# Old Age/Senior Citizens Homes in Cairo



## Tino

Do you know of any that are good and reasonably priced? I am making a small financial contribution to help an Egyptian friend find a home for his elderly mother.
He has already seen a couple, they weren't good!! I know most of you guys are expats with parents back home .. still, no harm in asking.


----------



## MaidenScotland

Hi and welcome to the forum

I would be very surprised if there was such a thing as homes for the elderly, it is expected that you look after your parents here, you take them into your own home.
Anyone I have known with elderly parents have always just had a maid in to help with the parents.. at a very low cost.


----------



## MaidenScotland

Ahhh am I right then and there are no nursing homes as such?


----------



## DeadGuy

MaidenScotland said:


> Ahhh am I right then and there are no nursing homes as such?

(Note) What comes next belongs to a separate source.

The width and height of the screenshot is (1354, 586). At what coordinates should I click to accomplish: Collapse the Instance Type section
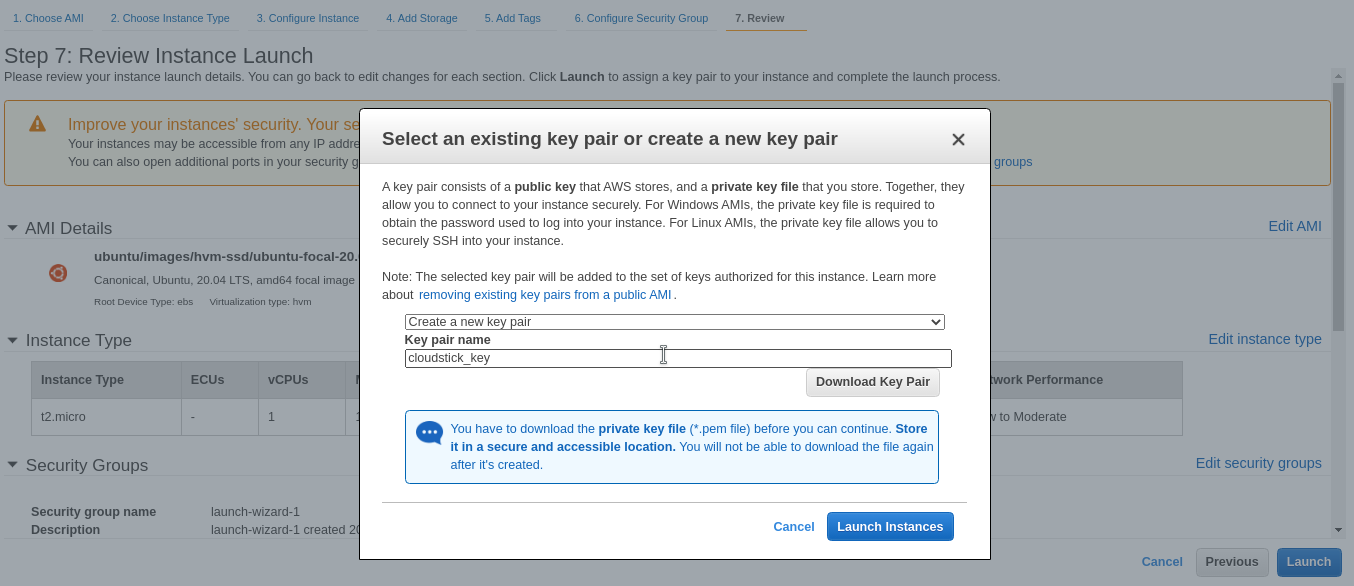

Well, you're partially right, it is expected to be lookin' after the parents in here, and that's what happens in most cases, but there are lots of homes for the elderly in Cairo and in many other cities, the trouble is that it's hard to locate them, and it's harder to get a spot in the good ones!

The only thing I can suggest at the moment would be checking with hospitals (Private ones), churches, or mosques in the area, they sure can provide more info about that.

Good luck!


----------



## Tino

Thanks for keeping the thread alive, Maiden. 

One nursing home has been found, but it is more for a short term stay (to recuperate from an illness), rather than the permanent home we're looking for.

Good advice, DeadGuy, I'll take it on board, thank you.


----------